Question

Circuits - @whpalmer4 @yakeyglee - If I know power for resistor two and the circuit voltage, how do I solve for resistance? Let me get a drawing and what I have so far...

Answer 1

Power is related to voltage drop across a resistor and the resistance of that resistor by \(P = V^2/R\) so \(R = V^2/P\).

Answer 2

P2=V2*I therefore P2=(R2/(8)R2)I

Answer 3

You can also use \[P=VI\]\[V = IR\]\[P=I*IR = I^2R\] to find the resistance from the power because you know \[I=\frac{V}{8R_2}\]

Answer 4

I'm sorry @whpalmer4... I still can't get it. \[P=V_{2}I\] but when we get down to the I=V/8R2 i cant find I because i don't know what r2 is?

Answer 5

I'm so confused

Answer 6

Okay, we know that \[V=IR\]so\[I=\frac{50}{4R_2+R_2+3R_2} = \frac{25}{4R_2}\]We also know that \[P = I^2R_2 = 160 \text{mW}\]Combine the two equations and you should be able to solve for \(R_2\)

Answer 7

\[.16=\left(\begin{matrix}50 \over\ 8R_{2}\end{matrix}\right)^2 \times R_{2}\]\]

\[.16=\left(\begin{matrix}2500 \over\ (64R_{2})^2\end{matrix}\right) \times R_{2}\]

\[.16=\left(\begin{matrix}2500 \over\ 64R_{2}\end{matrix}\right)\]

Answer 8

= .004096 ?

Answer 9

\[(\frac{25}{4R_2})^2R_2=160\text{mW}\]\[\frac{625}{16R_2}=160\text{mW}\]\[R_2=\frac{625}{16*160*10^{-3}} \approx 244.141 \Omega\]\[I=\frac{25}{4*244.141}=25.6\text{mA}\]\[V=I*(R_1+R_2+R_3) =25.6*10^{-3}*(8*244.141) = 50\]

Answer 10

Wowzers i messed that up quite a bit
Let me take in your math so i can actually use this effectively

Answer 11

You mistyped the denominator in the second equation, but didn't actually heed what it said, so got the right 3rd equation.
\[0.16=\frac{2500}{64R_2}\]\[0.16*64*R_2=2500\]\[R_2=\frac{2500}{0.16*64}=\frac{2500}{10.24} = 244.140625\]Maybe you just pushed the buttons wrong on the calculator?

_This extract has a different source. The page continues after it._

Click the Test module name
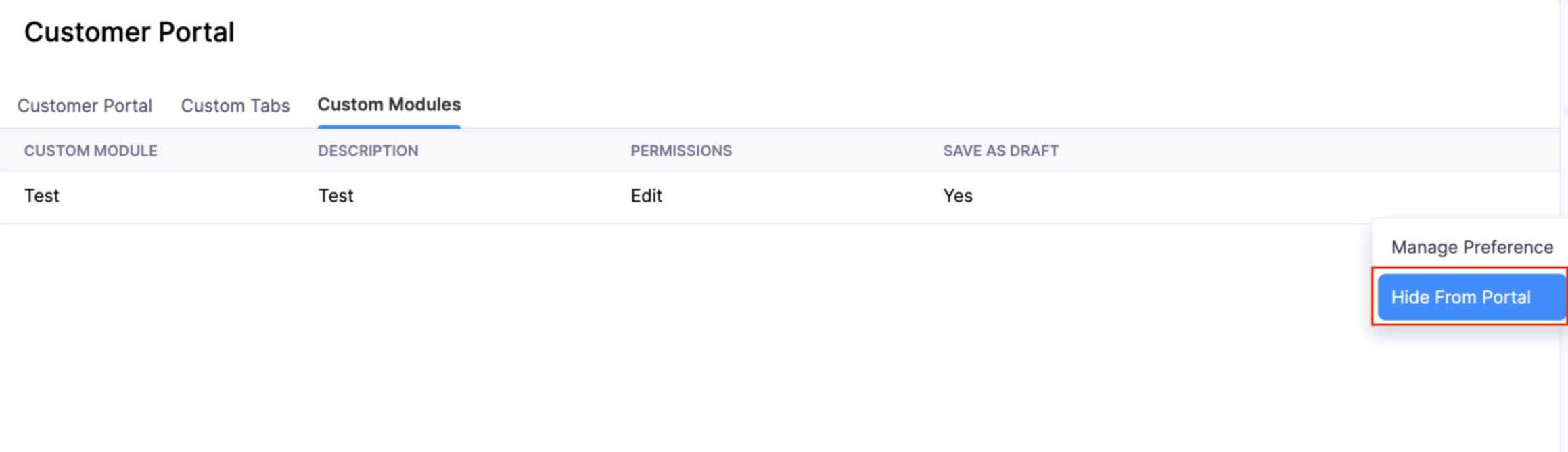Screen dimensions: 1568x452 42,196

Or your slide rule needs lubricating :-)

Answer 12

That is what i was just about to say, when i plugged it into the calc it was a miss type from the start... thank you for clearing this up. looks like this was the hardest problem from the lot, i was able to finish most of them in the time it took working on these two problems with you. Thank you very much @whpalmer4 !!!

Answer 13

You're welcome, of course! What class is this for?

Answer 14

Ha, embarrassing enough, this is circuits I, which is just a simple 1140 series class...

Answer 15

What's the textbook you are using?

Answer 16

http://books.google.com/books/about/Circuit_Analysis.html?id=5UiGuAAACAAJ

Answer 17

Are you in agreement that the text provides "a thorough, engaging introduction to the theory"? :-)

Answer 18

I think they write that in the review of every circuit theory textbook ever written. I'm not sure it has ever been true :-)

Answer 19

Wellllllll it seemed like that until i started working on this homework, plus it didnt help that the prof. didnt prepare us for this kind of work... even though it is algebra.

Answer 20

Haha, no it has not, unfortunately.

Answer 21

Well, it could be worse, in physics textbooks they always want you to compute the resistance of grids of interconnected resistors stretching off to infinity and beyond :-)

Answer 22

Damn, well that gives me a little peek into my future :( haha. I really appreciate the help though!

Answer 23

But, a lot of this is just a matter of seeing some good examples and working a bunch of problems until you get the hang of it.

Answer 24

Thats what I am really hoping for

Answer 25

Well, shoot me a message if you get stuck on one and no one seems to be helping. Hopefully the reason for that won't be that the problem is impossibly difficult :-)

Answer 26

Thank you sooo much, I'd hate to bug you but you really know what you're doing!

Answer 27

Don't sweat it. You won't occupy any more of my time than I'm willing to spend here. As long as whoever is using my time is learning something, I'm happy.

Answer 28

And it turns out that explaining things to someone else is a good way to reinforce your own understanding.

Answer 29

That is so awesome of you. I try and help out others in math when I can, and when I know how to get it right haha, but lately its been working on this and calcII for hours and hours on end

Answer 30

It does help quite a bit, that is why I enjoy helping others if I get the chance.

Answer 31

Well, time for me to turn in, it's almost 2:30 AM here on the west coast.

Answer 32

Sitting here at 3:30 AM almost done though. Thank you so much for the help again!